Meiji Jingu Shrine
One of Meiji Jingu's two gateways.
The Meiji Jingu (Shrine) is perhaps not the oldest, nor the most impressive religious edifice that Tokyo has to offer but it is peaceful, exceedingly green and extremely convenient to get to, easily accessible from the Yamanote line's Harajuku station or Chiyoda line's Meiji-Jingumae stations.
Furthermore, any tourist serious about Tokyo sightseeing, shopping or youth culture will want to visit the fashionable area of Harajuku, shop in Omotesando or cruise the street music scenes and gawp at Japan's young tribal groups around Yoyogi park at the weekend.

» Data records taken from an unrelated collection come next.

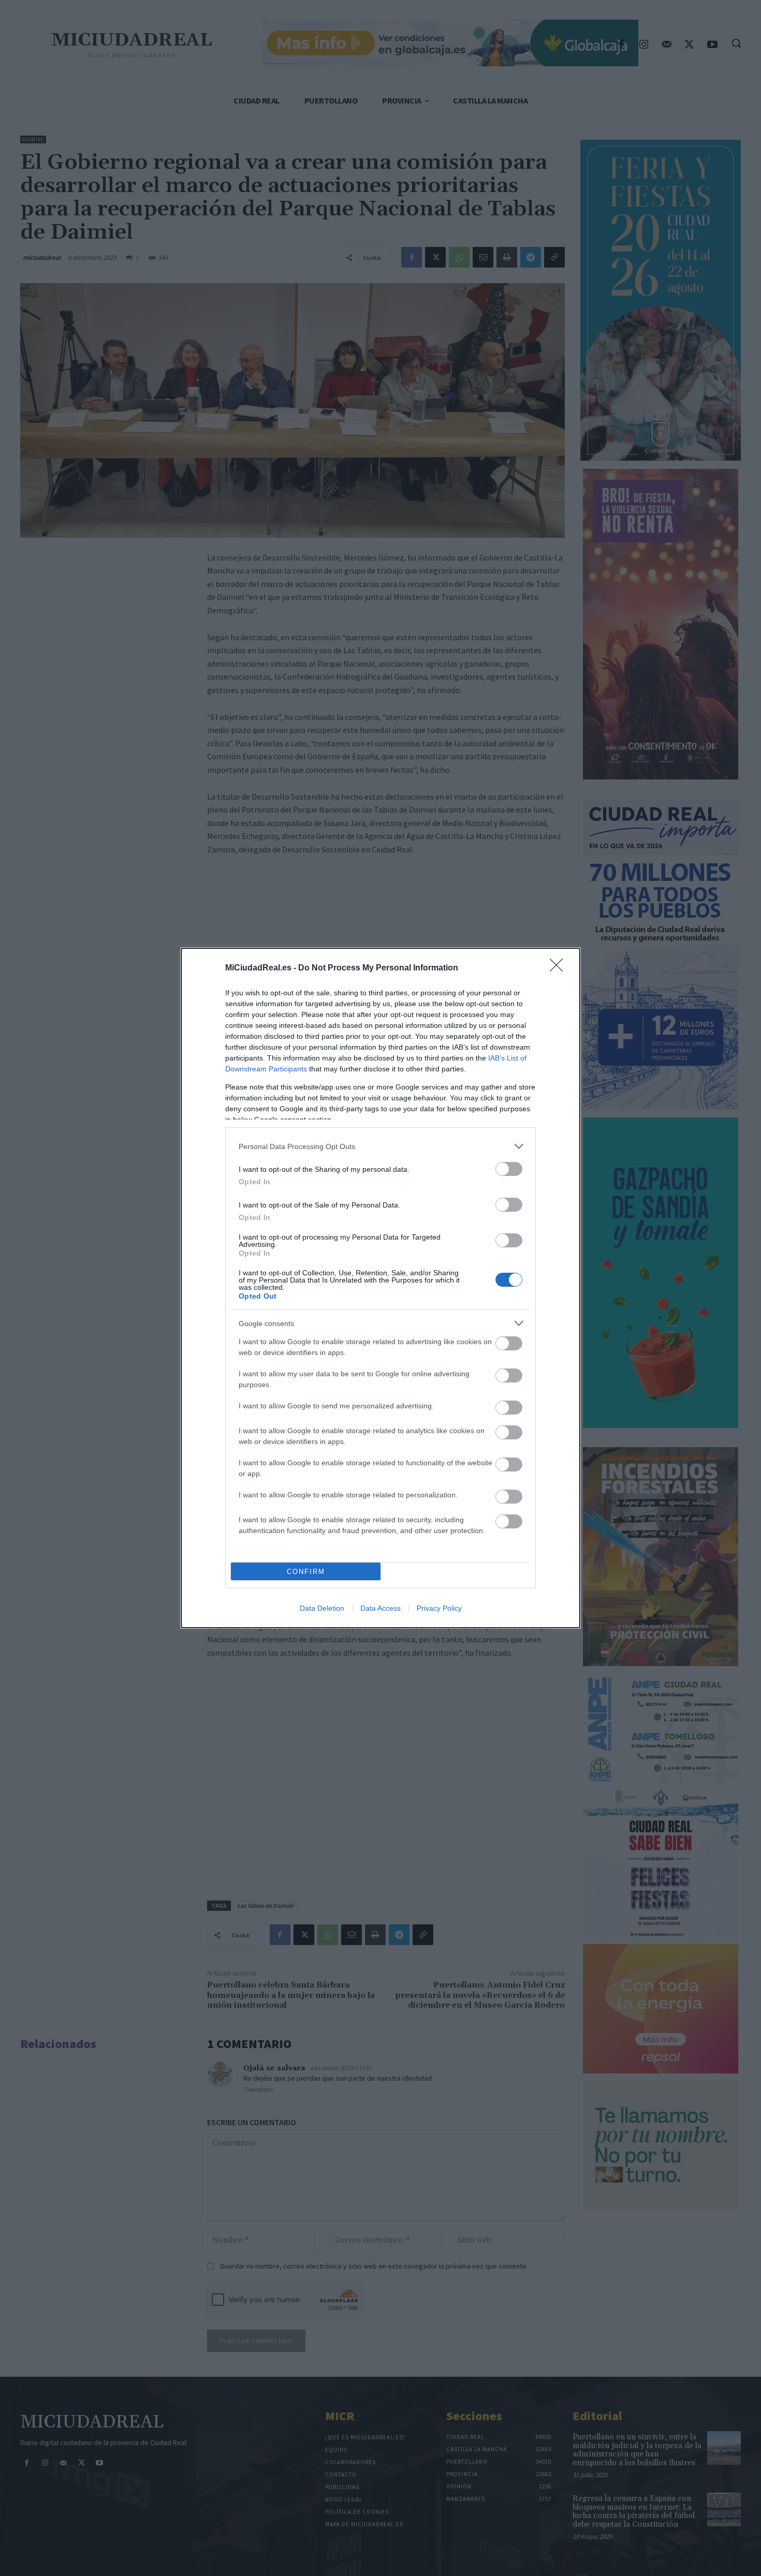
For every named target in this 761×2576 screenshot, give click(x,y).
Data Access (380, 1608)
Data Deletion (322, 1608)
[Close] (559, 968)
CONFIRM (306, 1572)
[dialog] (380, 1288)
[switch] (508, 1169)
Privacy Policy (439, 1608)
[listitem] (380, 1146)
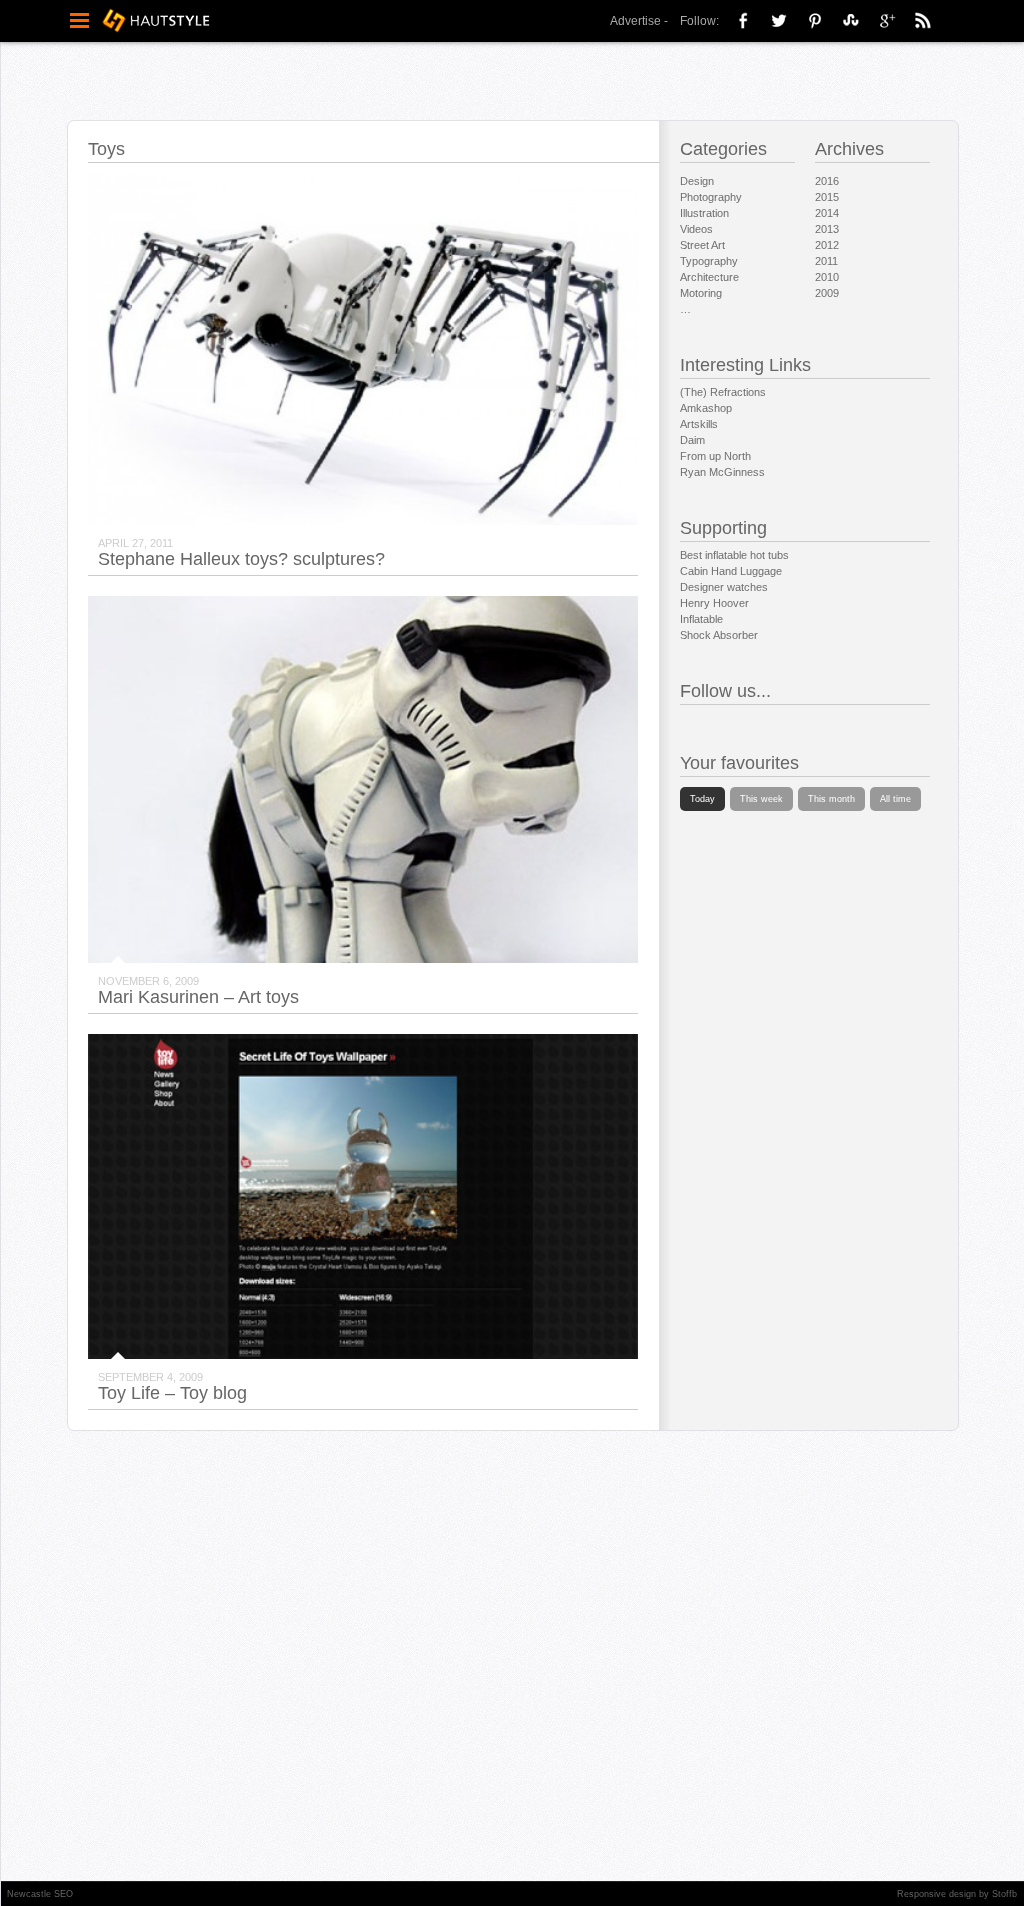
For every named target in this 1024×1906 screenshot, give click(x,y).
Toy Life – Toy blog (172, 1393)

Lucky travellers may catch a Shinto wedding ceremony at Meiji shrine.
Meiji Jingu was finished in 1920 (though partly rebuilt after WWII), a memorial to Emperor Meiji and Empress Shoken who ruled Japan from 1868 to 1912 and oversaw the modernisation of the country.
Note that the entry route from either direction is quite lengthy.
Apart from weddings Meiji Jingu also hosts various festivals and celebrations, notably a massive New Year event.
Ema, personal prayer tablets hung around Meiji Jingu shrine's Divine Tree. Wishes are conveyed to Shinto deities every morning by priests.